# [INSTRUCTIONS FOR THE TASK]
Without altering anything, repeat each of the records.

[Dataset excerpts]
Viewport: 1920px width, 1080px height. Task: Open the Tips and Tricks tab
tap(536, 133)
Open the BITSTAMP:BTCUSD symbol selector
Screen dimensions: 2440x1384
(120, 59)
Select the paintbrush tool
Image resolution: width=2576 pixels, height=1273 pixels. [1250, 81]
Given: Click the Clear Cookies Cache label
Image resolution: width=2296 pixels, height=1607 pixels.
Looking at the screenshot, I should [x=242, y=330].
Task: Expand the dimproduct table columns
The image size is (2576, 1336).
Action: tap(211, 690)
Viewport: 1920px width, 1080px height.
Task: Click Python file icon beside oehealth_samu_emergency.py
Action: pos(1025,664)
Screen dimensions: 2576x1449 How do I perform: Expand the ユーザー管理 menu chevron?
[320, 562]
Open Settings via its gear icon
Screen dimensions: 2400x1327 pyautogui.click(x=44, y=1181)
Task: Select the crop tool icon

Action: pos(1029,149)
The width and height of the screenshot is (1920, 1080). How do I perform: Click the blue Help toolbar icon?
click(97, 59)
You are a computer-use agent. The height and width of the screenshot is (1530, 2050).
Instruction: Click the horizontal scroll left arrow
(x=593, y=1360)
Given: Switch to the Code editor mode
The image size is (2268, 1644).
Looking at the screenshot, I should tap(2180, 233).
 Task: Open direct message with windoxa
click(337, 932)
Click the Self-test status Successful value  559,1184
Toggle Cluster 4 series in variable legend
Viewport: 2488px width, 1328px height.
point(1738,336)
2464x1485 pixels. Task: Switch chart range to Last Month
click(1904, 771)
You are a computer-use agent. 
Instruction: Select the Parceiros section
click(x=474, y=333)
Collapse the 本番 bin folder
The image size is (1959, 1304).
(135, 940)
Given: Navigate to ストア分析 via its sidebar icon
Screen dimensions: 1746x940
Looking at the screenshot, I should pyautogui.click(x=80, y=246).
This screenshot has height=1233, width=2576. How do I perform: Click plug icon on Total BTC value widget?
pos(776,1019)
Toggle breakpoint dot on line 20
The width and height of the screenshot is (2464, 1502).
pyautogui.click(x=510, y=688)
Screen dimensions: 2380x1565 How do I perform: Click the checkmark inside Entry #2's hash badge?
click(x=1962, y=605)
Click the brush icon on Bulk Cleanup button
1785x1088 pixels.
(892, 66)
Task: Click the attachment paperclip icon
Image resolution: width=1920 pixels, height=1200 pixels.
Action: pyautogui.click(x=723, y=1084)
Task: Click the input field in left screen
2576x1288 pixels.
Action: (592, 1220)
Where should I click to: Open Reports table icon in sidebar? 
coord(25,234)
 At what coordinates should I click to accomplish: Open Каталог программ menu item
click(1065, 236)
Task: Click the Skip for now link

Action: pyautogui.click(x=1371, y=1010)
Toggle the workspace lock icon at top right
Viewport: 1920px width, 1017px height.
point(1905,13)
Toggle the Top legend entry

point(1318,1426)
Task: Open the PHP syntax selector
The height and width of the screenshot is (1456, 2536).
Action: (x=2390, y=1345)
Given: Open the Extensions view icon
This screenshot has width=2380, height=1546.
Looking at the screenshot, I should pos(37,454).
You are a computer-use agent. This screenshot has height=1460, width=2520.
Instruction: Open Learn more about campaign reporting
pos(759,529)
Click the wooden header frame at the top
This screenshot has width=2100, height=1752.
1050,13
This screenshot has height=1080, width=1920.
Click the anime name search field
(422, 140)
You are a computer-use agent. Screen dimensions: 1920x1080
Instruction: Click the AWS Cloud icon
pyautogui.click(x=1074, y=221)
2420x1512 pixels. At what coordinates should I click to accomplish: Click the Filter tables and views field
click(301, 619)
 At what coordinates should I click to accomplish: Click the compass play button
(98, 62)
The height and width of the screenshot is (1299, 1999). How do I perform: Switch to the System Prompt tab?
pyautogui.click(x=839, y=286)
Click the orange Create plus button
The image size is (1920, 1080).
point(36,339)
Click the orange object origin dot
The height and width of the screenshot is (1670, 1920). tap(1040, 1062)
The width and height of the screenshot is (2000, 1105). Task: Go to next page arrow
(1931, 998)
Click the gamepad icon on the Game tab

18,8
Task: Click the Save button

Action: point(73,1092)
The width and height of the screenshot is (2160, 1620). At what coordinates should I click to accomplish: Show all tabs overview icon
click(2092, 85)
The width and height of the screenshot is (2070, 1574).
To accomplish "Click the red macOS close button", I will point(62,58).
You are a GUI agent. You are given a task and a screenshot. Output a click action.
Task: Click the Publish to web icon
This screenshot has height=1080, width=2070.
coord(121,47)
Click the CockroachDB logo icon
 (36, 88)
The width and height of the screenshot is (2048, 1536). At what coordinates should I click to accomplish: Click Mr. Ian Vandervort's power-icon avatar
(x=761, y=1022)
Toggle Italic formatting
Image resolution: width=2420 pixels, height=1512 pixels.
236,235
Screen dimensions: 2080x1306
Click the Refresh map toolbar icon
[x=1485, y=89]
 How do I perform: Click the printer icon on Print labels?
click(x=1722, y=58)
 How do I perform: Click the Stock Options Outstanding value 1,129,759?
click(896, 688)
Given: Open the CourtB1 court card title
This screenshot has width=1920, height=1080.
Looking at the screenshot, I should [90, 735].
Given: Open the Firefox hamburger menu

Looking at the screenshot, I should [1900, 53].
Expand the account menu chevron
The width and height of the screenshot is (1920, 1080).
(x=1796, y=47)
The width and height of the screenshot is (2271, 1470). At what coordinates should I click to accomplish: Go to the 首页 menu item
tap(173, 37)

# [OUTPUT OF THE TASK]
Viewport: 1920px width, 1080px height. Task: Open the Tips and Tricks tab
tap(536, 133)
Open the BITSTAMP:BTCUSD symbol selector
Screen dimensions: 2440x1384
(120, 59)
Select the paintbrush tool
Image resolution: width=2576 pixels, height=1273 pixels. [1250, 81]
Given: Click the Clear Cookies Cache label
Image resolution: width=2296 pixels, height=1607 pixels.
Looking at the screenshot, I should [x=242, y=330].
Task: Expand the dimproduct table columns
The image size is (2576, 1336).
Action: tap(211, 690)
Viewport: 1920px width, 1080px height.
Task: Click Python file icon beside oehealth_samu_emergency.py
Action: pos(1025,664)
Screen dimensions: 2576x1449 How do I perform: Expand the ユーザー管理 menu chevron?
[320, 562]
Open Settings via its gear icon
Screen dimensions: 2400x1327 pyautogui.click(x=44, y=1181)
Task: Select the crop tool icon

Action: pos(1029,149)
The width and height of the screenshot is (1920, 1080). How do I perform: Click the blue Help toolbar icon?
click(97, 59)
You are a computer-use agent. The height and width of the screenshot is (1530, 2050).
Instruction: Click the horizontal scroll left arrow
(x=593, y=1360)
Given: Switch to the Code editor mode
The image size is (2268, 1644).
Looking at the screenshot, I should tap(2180, 233).
 Task: Open direct message with windoxa
click(337, 932)
Click the Self-test status Successful value  559,1184
Toggle Cluster 4 series in variable legend
Viewport: 2488px width, 1328px height.
point(1738,336)
2464x1485 pixels. Task: Switch chart range to Last Month
click(1904, 771)
You are a computer-use agent. 
Instruction: Select the Parceiros section
click(x=474, y=333)
Collapse the 本番 bin folder
The image size is (1959, 1304).
(135, 940)
Given: Navigate to ストア分析 via its sidebar icon
Screen dimensions: 1746x940
Looking at the screenshot, I should pyautogui.click(x=80, y=246).
This screenshot has height=1233, width=2576. How do I perform: Click plug icon on Total BTC value widget?
pos(776,1019)
Toggle breakpoint dot on line 20
The width and height of the screenshot is (2464, 1502).
pyautogui.click(x=510, y=688)
Screen dimensions: 2380x1565 How do I perform: Click the checkmark inside Entry #2's hash badge?
click(x=1962, y=605)
Click the brush icon on Bulk Cleanup button
1785x1088 pixels.
(892, 66)
Task: Click the attachment paperclip icon
Image resolution: width=1920 pixels, height=1200 pixels.
Action: pyautogui.click(x=723, y=1084)
Task: Click the input field in left screen
2576x1288 pixels.
Action: (592, 1220)
Where should I click to: Open Reports table icon in sidebar? 
coord(25,234)
 At what coordinates should I click to accomplish: Open Каталог программ menu item
click(1065, 236)
Task: Click the Skip for now link

Action: pyautogui.click(x=1371, y=1010)
Toggle the workspace lock icon at top right
Viewport: 1920px width, 1017px height.
point(1905,13)
Toggle the Top legend entry

point(1318,1426)
Task: Open the PHP syntax selector
The height and width of the screenshot is (1456, 2536).
Action: (x=2390, y=1345)
Given: Open the Extensions view icon
This screenshot has width=2380, height=1546.
Looking at the screenshot, I should pos(37,454).
You are a computer-use agent. This screenshot has height=1460, width=2520.
Instruction: Open Learn more about campaign reporting
pos(759,529)
Click the wooden header frame at the top
This screenshot has width=2100, height=1752.
1050,13
This screenshot has height=1080, width=1920.
Click the anime name search field
(422, 140)
You are a computer-use agent. Screen dimensions: 1920x1080
Instruction: Click the AWS Cloud icon
pyautogui.click(x=1074, y=221)
2420x1512 pixels. At what coordinates should I click to accomplish: Click the Filter tables and views field
click(301, 619)
 At what coordinates should I click to accomplish: Click the compass play button
(98, 62)
The height and width of the screenshot is (1299, 1999). How do I perform: Switch to the System Prompt tab?
pyautogui.click(x=839, y=286)
Click the orange Create plus button
The image size is (1920, 1080).
point(36,339)
Click the orange object origin dot
The height and width of the screenshot is (1670, 1920). tap(1040, 1062)
The width and height of the screenshot is (2000, 1105). Task: Go to next page arrow
(1931, 998)
Click the gamepad icon on the Game tab

18,8
Task: Click the Save button

Action: point(73,1092)
The width and height of the screenshot is (2160, 1620). At what coordinates should I click to accomplish: Show all tabs overview icon
click(2092, 85)
The width and height of the screenshot is (2070, 1574).
To accomplish "Click the red macOS close button", I will point(62,58).
You are a GUI agent. You are given a task and a screenshot. Output a click action.
Task: Click the Publish to web icon
This screenshot has height=1080, width=2070.
coord(121,47)
Click the CockroachDB logo icon
 (36, 88)
The width and height of the screenshot is (2048, 1536). At what coordinates should I click to accomplish: Click Mr. Ian Vandervort's power-icon avatar
(x=761, y=1022)
Toggle Italic formatting
Image resolution: width=2420 pixels, height=1512 pixels.
236,235
Screen dimensions: 2080x1306
Click the Refresh map toolbar icon
[x=1485, y=89]
 How do I perform: Click the printer icon on Print labels?
click(x=1722, y=58)
 How do I perform: Click the Stock Options Outstanding value 1,129,759?
click(896, 688)
Given: Open the CourtB1 court card title
This screenshot has width=1920, height=1080.
Looking at the screenshot, I should [90, 735].
Given: Open the Firefox hamburger menu

Looking at the screenshot, I should [1900, 53].
Expand the account menu chevron
The width and height of the screenshot is (1920, 1080).
(x=1796, y=47)
The width and height of the screenshot is (2271, 1470). At what coordinates should I click to accomplish: Go to the 首页 menu item
tap(173, 37)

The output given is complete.